她把桌面收拾得干干净净:“尽力什么?”
“尽力推动。”
“推动什么?”
“我们的关系。”
她忍不住了,扑哧一笑:“没见过你这样说话的。”
他走过来,在她对面坐下了。她没招呼翠屏,亲手给他倒了一杯热茶,他道了谢,放下手套去捧茶杯。她留意到了他那粗糙泛红的双手:“不是有手套吗?怎么还把手冻成了这样?”
“没戴。”
又是没头没脑的一句回答,但万家凰不和他计较,单是继续盯着他的手看。而他望着她的脸,片刻之后,自动的将双手掌心摊到了她面前:“手没事。”
她犹豫了一下,抬手用指尖摁了摁他手掌上的硬茧:“像卖过多少苦力似的。”
“缰绳磨出来的。”
“疼不疼?”
他笑了,右手的手指合拢,握住了她的手:“不疼。”
她的手软而嫩,和他的相比,正处于另一个极端。他小心翼翼的握了住,声音也轻得好似耳语:“我不敢让你回北京。”
“有什么不敢的?”
“怕几个月不见面,你会忘了我。”
“我的记性哪有那样差,几个月不见就要忘,那我真成没心没肺的人了。”
“我怕你在这几个月里,又会爱上别人。”
“胡说,我谁也不爱。”
“我不相信你。”
“看你这个小家子气,你又不是我什么人,我才不用你相信。”
说完这话,她停了停,声音也低了:“你怎么连这点自信都没有?”
“不是的。”他向她摇头:“我就是不想让你离开我。你在我身边,我是什么人,做了什么事,你都看得见,你知道我。可是一旦你回了北京,我又无法追随你走,那么也许过了些天,你就又要当我是陌生人了。”
“过了些天就会和你生分,那只能说明我们本来也没有多深的感——友情。”
他直视着她的眼睛:“你太理想化了。”
“那你想怎么样?难道还把我扣留下来不成?”
“我不会做那样卑鄙的事情。”
“好,那你今天就告诉我,你到底想怎么样?”
万家凰问到这里,自觉着这就是一对情侣在小吵,无非是痛快痛快嘴,并不是要吵个什么结论出来。哪知道厉紫廷正了正脸色,接下来竟是长篇大论了一番。她静静听着,发现这家伙还真是个讲求实际的行动派——他在上次的战争之中损失惨重,如今正在招兵买马,同时调遣军队,着手安排反攻。他没有完全击败毕声威的把握,但是保守的估计,可以把姓毕的杀到一百里外。暂时解除了这个后顾之忧之后,他先过年,年后陪着万家父女回北京。
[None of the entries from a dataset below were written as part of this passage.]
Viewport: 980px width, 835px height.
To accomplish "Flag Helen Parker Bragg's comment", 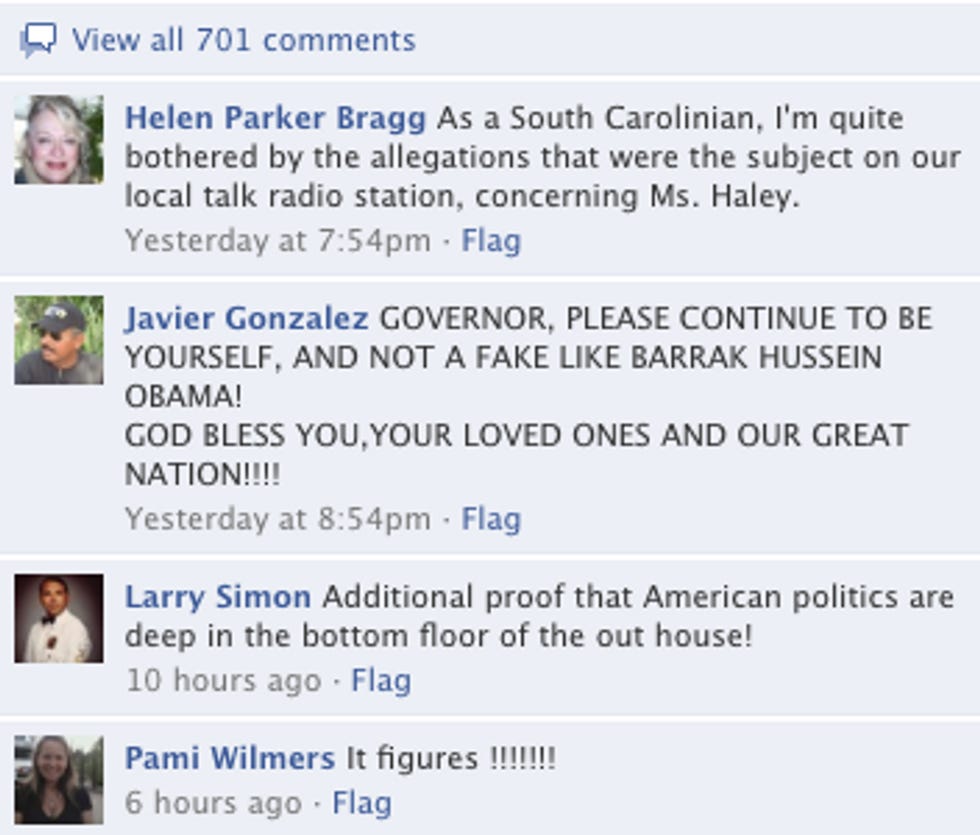I will click(x=491, y=241).
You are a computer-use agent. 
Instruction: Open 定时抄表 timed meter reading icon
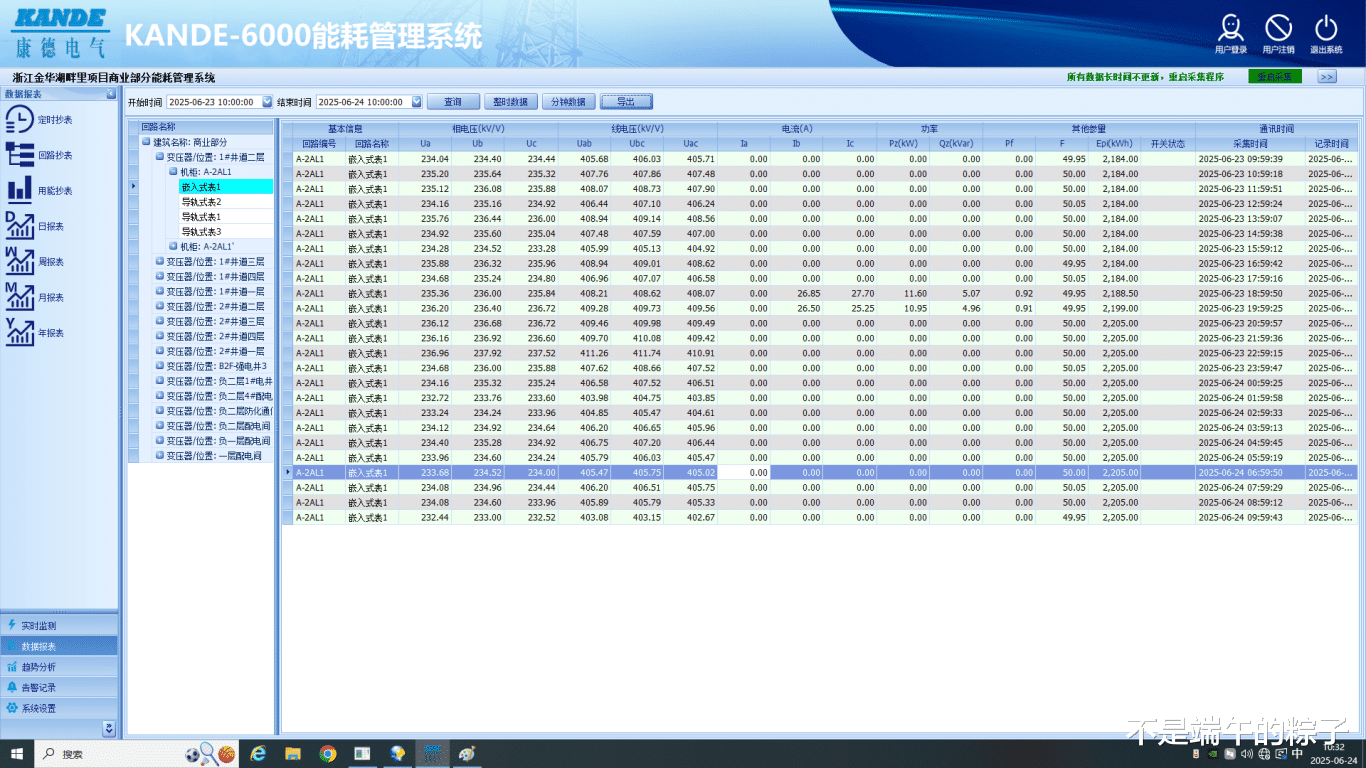[x=20, y=120]
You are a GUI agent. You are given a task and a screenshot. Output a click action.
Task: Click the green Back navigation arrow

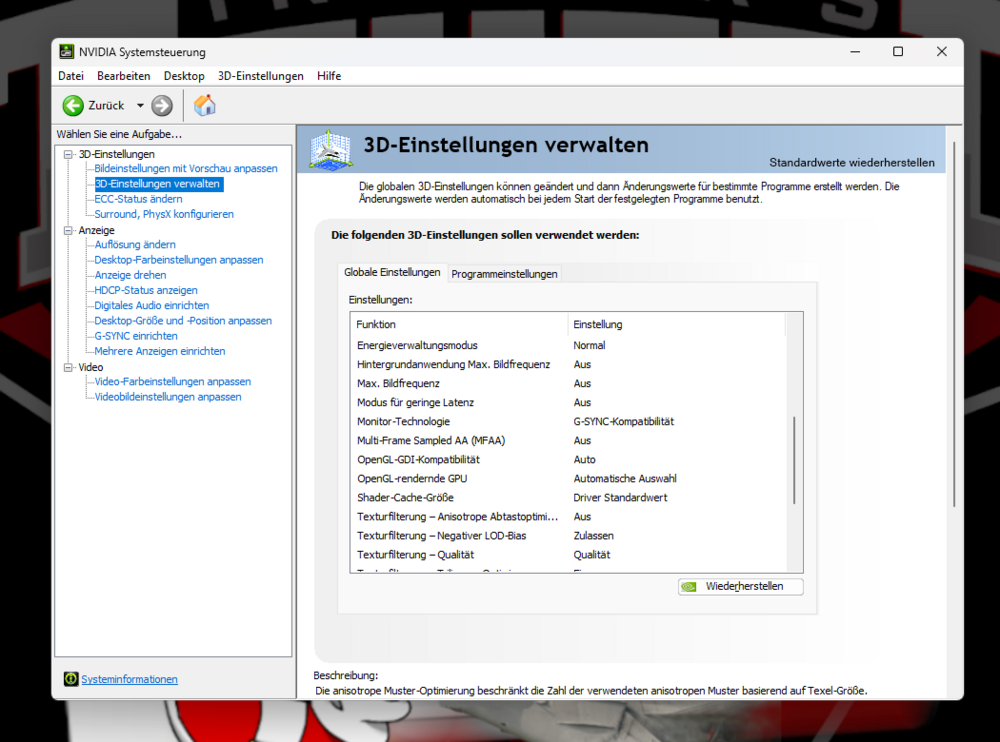pos(73,105)
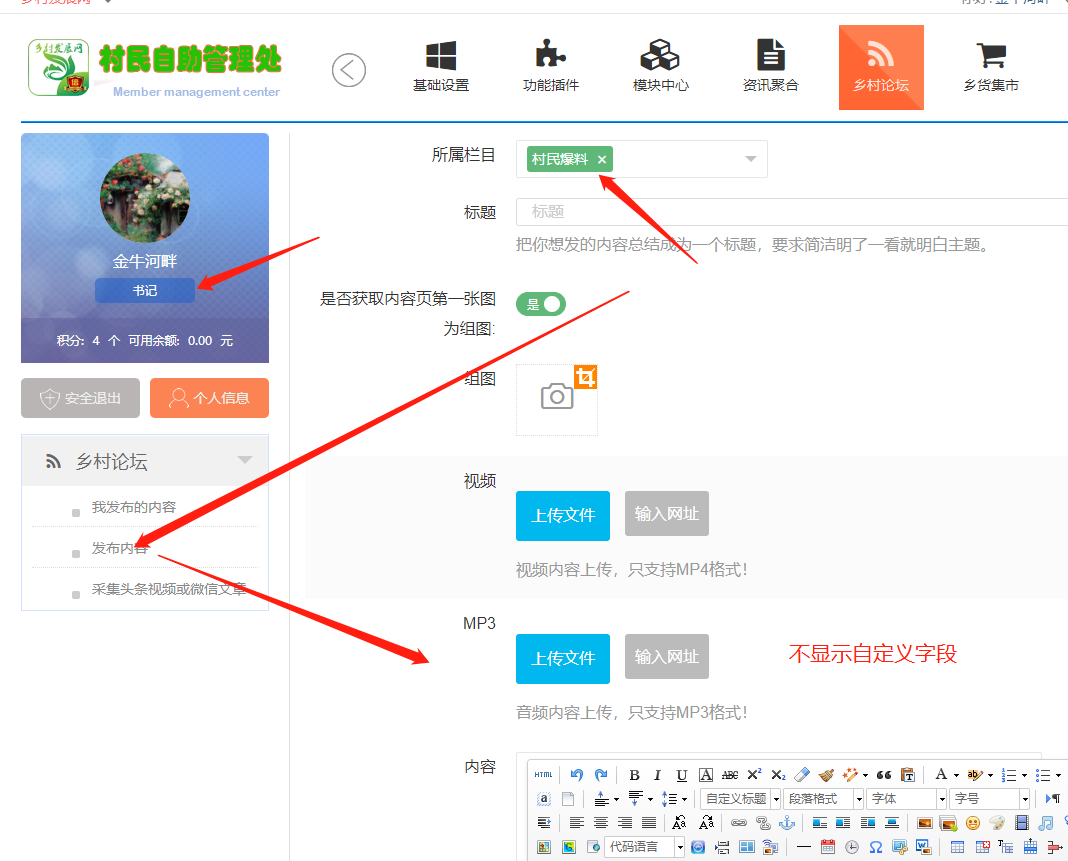This screenshot has height=861, width=1068.
Task: Remove the 村民爆料 tag with its x
Action: coord(602,160)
他请得动陆军部次长做大媒,到时候有了媒人,又有了现成的一对男女,那这好姻缘岂还有结不成之理?
他讲得条理分明,万家凰蹙眉倾听,听到最后,她看着他,一时间竟是没了话讲。恼他?他一派诚恳,并未油嘴滑舌的讨便宜;夸他?更不合适,好像自己多乐意和他结婚似的。
“不和你说了。”她垂眼望着他的手,发现其实那是一双手指修长的好手。这就对了,她想,他本来就是从头到脚全长得好。
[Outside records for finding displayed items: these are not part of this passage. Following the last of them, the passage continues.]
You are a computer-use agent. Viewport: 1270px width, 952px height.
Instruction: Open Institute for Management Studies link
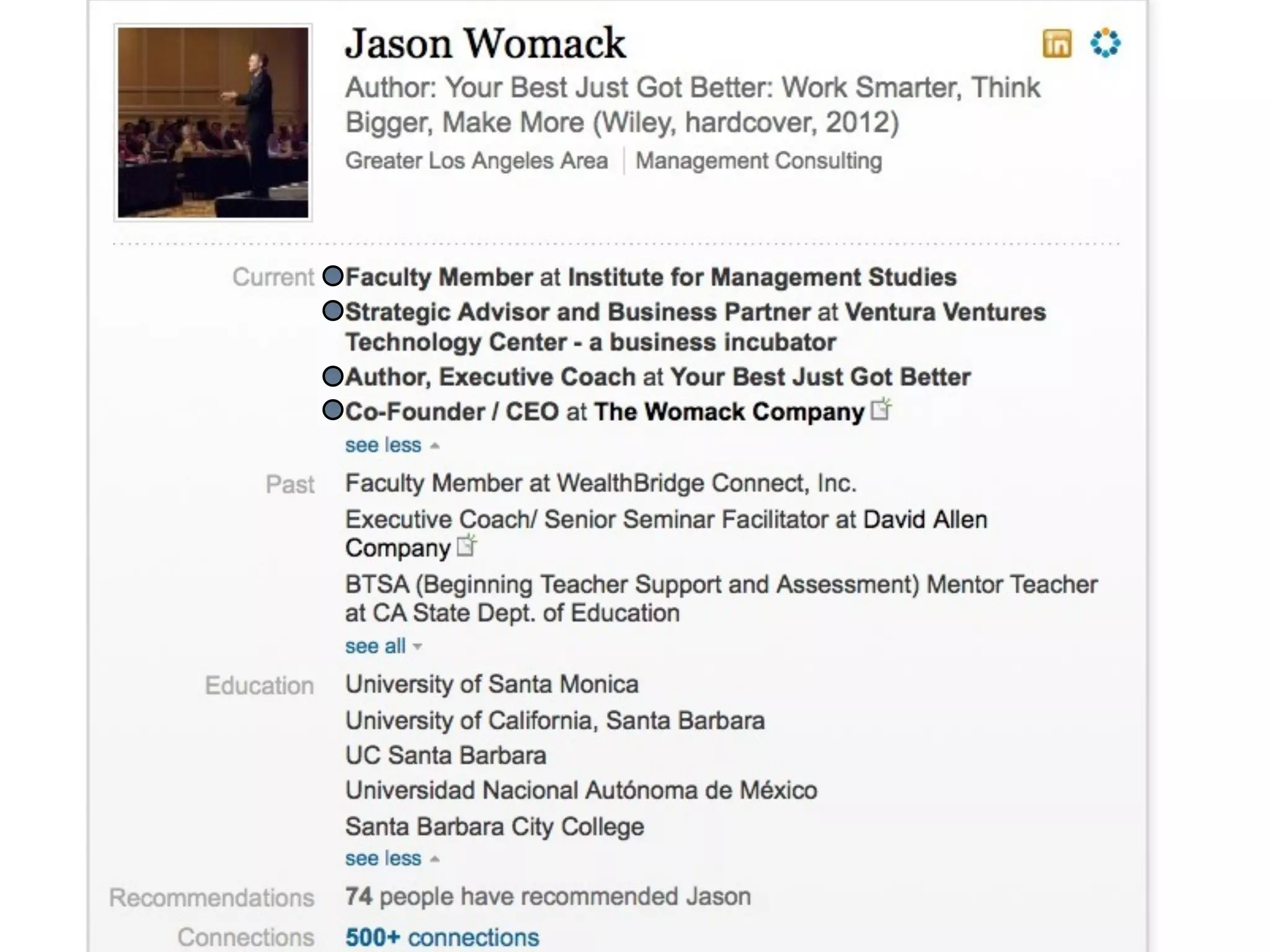762,277
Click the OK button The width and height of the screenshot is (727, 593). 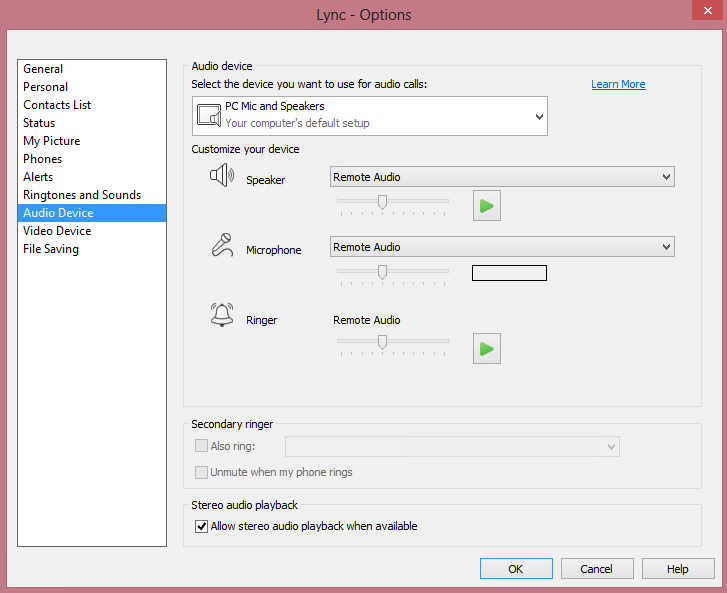click(516, 569)
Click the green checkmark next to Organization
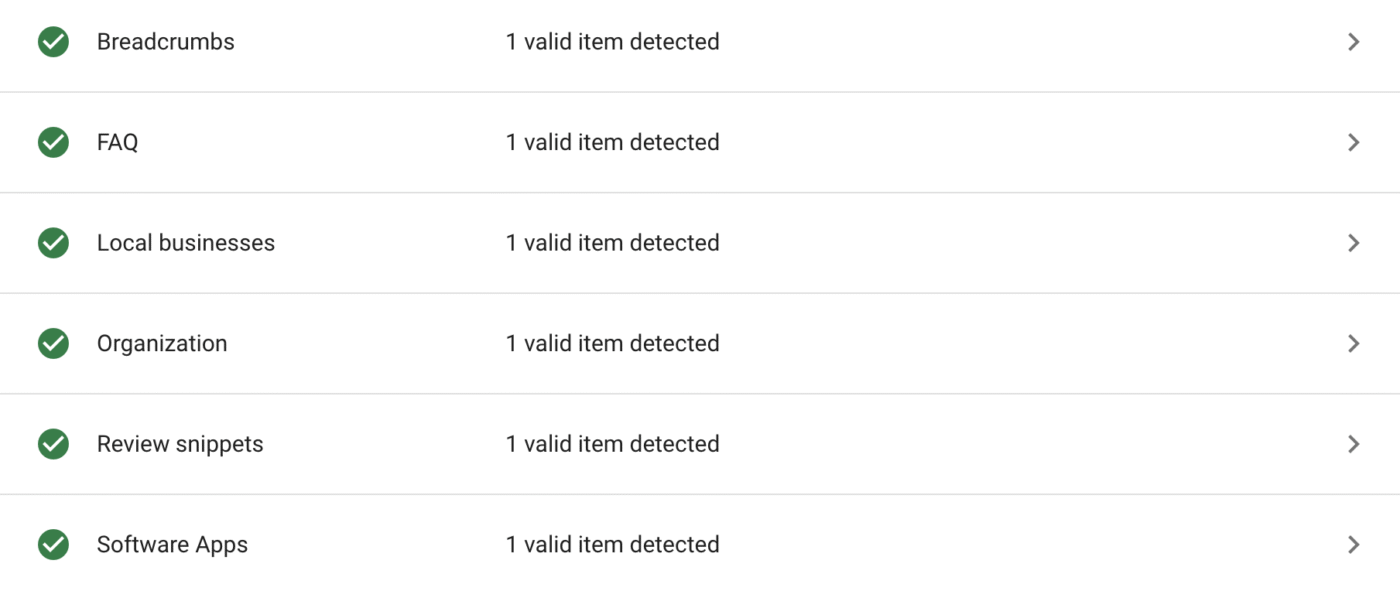 52,343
目光顺着这双手往上走,走过结实的手臂,走过端正的肩膀,走到他那张渐渐消散了寒气的面孔上。
“就不喜欢你这个志在必得的样子。”她嘀咕:“好像是我已经落到你手心里去了似的,不知道你哪里来的自信。”
“你刚才不还怪我没有自信?”
她一时语塞:“你啊,就是不讨人爱。”
“总之,我不愿让你先回北京。”
“我想留就留,想走就走,你拦不住我。”
说完这话,她咂摸了一下滋味,忽然发现自己对他所说的这些话,全都非常的没水平,简直乱到了前言不搭后语的程度。把话说成这样,居然还说得有滋有味,若是由着她说下去,她真能把那几句车轱辘话一路轱辘到下午去。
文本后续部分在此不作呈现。